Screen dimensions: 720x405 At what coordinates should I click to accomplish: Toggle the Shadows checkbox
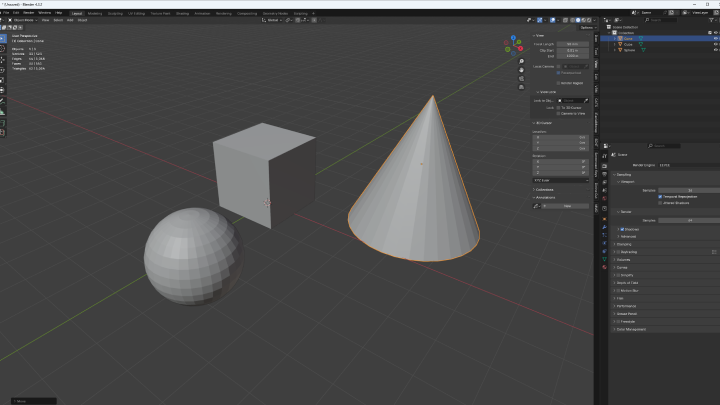click(x=622, y=229)
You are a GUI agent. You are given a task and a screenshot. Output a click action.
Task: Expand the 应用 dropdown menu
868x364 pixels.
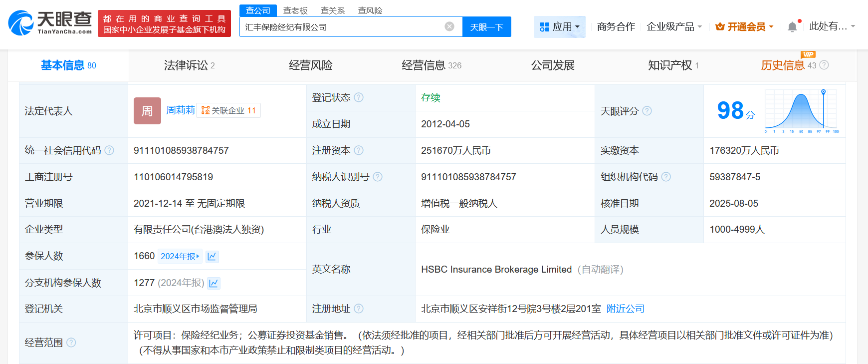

**Required work**: Exclude all images and return the listing word for word.

**Solution**:
Screen dimensions: 720x405 At what coordinates should I click to accomplish: Toggle the Shadows checkbox
click(x=622, y=229)
You are a GUI agent. You are given a task and a screenshot. Output a click action.
Task: Expand the 应用 dropdown menu
868x364 pixels.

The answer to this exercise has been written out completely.